* WORK INSTRUCTION *
The answer is every line of the records that holds the word "blue", copied in full.

[Records from a dataset]
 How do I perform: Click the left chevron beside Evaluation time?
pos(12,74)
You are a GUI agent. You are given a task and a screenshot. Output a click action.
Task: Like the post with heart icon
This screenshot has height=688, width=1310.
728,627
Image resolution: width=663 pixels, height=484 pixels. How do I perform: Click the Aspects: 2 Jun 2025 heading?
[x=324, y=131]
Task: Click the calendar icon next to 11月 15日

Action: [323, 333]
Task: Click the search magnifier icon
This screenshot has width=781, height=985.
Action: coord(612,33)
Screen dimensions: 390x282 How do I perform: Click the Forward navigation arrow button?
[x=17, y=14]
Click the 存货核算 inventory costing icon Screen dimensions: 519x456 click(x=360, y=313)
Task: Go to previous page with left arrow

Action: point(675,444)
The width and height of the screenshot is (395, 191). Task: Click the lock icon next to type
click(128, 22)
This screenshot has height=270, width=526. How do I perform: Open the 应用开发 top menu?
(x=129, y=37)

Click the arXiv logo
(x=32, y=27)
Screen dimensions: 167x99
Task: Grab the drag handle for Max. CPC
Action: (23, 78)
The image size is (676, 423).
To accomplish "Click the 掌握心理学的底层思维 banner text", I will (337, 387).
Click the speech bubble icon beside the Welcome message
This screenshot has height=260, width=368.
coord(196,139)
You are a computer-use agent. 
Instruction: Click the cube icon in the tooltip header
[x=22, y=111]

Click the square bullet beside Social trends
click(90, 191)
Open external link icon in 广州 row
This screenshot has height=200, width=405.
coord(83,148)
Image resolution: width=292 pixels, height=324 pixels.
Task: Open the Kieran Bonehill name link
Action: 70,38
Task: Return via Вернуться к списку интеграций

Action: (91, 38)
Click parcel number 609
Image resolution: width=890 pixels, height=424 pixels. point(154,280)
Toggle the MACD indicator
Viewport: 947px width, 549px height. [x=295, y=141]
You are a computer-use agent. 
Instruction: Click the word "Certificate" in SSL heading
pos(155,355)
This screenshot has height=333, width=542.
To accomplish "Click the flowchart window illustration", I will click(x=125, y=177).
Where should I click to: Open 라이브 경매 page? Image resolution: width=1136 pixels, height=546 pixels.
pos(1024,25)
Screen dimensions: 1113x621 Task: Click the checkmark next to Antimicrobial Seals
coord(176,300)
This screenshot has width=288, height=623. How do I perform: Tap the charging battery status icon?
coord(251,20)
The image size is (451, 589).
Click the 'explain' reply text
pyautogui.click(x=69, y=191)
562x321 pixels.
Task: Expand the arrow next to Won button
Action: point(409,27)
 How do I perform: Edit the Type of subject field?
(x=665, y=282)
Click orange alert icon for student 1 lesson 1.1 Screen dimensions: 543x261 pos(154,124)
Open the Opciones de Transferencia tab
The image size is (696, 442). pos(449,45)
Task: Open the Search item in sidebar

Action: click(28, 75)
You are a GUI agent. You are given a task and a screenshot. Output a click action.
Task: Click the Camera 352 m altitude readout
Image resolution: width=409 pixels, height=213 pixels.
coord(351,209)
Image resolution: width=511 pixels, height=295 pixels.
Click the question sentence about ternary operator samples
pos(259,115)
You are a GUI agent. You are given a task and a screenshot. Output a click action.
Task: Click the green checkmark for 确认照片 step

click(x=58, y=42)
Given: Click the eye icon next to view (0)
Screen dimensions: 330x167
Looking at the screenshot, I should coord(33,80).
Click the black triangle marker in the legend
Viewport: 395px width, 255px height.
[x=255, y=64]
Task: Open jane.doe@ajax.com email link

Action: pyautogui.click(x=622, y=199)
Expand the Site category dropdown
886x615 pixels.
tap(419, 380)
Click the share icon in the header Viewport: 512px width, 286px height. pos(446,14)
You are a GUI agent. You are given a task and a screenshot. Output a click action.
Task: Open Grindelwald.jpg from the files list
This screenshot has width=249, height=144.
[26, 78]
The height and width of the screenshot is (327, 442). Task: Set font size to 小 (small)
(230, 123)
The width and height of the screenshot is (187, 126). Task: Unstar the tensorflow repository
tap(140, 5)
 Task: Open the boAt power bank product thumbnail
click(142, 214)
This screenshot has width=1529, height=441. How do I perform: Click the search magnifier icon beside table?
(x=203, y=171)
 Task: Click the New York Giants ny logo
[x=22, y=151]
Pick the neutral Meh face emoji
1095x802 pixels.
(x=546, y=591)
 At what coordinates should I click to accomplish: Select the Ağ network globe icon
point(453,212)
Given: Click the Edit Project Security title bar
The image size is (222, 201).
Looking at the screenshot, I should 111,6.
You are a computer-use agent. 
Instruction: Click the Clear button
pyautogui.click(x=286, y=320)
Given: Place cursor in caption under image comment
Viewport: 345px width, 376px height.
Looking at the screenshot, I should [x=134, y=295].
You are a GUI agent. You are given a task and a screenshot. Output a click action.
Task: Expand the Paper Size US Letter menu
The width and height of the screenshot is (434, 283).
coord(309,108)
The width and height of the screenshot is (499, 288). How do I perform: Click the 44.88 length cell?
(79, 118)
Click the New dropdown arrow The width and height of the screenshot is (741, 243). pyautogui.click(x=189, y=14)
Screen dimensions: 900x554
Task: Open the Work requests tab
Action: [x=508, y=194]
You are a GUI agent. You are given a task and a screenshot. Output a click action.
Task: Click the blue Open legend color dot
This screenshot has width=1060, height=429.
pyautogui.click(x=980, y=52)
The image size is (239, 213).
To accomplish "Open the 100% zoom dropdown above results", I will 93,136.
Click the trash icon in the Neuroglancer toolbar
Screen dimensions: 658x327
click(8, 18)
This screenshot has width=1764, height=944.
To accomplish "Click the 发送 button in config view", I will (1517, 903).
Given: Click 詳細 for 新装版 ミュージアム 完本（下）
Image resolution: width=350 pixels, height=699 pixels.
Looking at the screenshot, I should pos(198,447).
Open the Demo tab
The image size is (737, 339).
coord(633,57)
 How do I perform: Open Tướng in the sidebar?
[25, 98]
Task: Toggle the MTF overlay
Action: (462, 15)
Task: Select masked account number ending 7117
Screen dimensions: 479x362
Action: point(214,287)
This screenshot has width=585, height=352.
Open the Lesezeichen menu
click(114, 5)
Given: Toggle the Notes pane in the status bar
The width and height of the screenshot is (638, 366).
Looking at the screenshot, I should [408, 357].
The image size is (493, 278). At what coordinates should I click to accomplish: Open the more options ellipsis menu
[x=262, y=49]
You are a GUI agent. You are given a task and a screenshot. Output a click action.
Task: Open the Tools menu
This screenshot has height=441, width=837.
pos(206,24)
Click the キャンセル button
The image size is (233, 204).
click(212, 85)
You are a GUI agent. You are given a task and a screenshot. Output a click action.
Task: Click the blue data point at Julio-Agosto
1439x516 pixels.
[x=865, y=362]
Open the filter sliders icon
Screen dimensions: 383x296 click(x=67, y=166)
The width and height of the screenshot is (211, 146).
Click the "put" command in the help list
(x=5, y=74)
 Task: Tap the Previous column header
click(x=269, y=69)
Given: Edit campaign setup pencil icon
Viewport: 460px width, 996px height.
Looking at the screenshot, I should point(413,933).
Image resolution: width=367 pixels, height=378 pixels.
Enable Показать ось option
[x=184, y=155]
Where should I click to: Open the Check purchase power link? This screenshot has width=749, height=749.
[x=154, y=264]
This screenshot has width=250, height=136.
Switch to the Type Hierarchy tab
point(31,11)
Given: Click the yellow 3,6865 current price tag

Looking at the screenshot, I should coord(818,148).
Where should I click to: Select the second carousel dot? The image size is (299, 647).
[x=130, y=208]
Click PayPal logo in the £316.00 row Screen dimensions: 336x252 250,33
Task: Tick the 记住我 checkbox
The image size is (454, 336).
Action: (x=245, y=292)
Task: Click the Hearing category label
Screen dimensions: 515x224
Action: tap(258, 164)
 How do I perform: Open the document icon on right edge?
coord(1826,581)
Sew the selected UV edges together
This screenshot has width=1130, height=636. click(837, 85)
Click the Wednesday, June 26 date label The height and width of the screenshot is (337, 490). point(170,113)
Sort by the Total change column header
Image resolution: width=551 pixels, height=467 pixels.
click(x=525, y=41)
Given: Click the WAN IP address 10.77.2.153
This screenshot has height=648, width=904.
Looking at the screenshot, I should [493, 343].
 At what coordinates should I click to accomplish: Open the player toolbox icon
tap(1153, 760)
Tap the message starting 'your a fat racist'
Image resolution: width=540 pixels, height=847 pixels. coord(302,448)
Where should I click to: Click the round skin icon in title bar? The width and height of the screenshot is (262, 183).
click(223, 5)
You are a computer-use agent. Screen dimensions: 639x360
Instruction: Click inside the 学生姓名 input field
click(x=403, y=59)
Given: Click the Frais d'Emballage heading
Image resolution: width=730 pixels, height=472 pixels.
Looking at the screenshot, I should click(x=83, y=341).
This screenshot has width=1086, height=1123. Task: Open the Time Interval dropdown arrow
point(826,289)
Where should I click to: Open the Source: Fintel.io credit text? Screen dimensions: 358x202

* RESPONSE TO THE EXERCISE *
Task: Click the blue Open legend color dot
Task: Click the blue data point at Julio-Agosto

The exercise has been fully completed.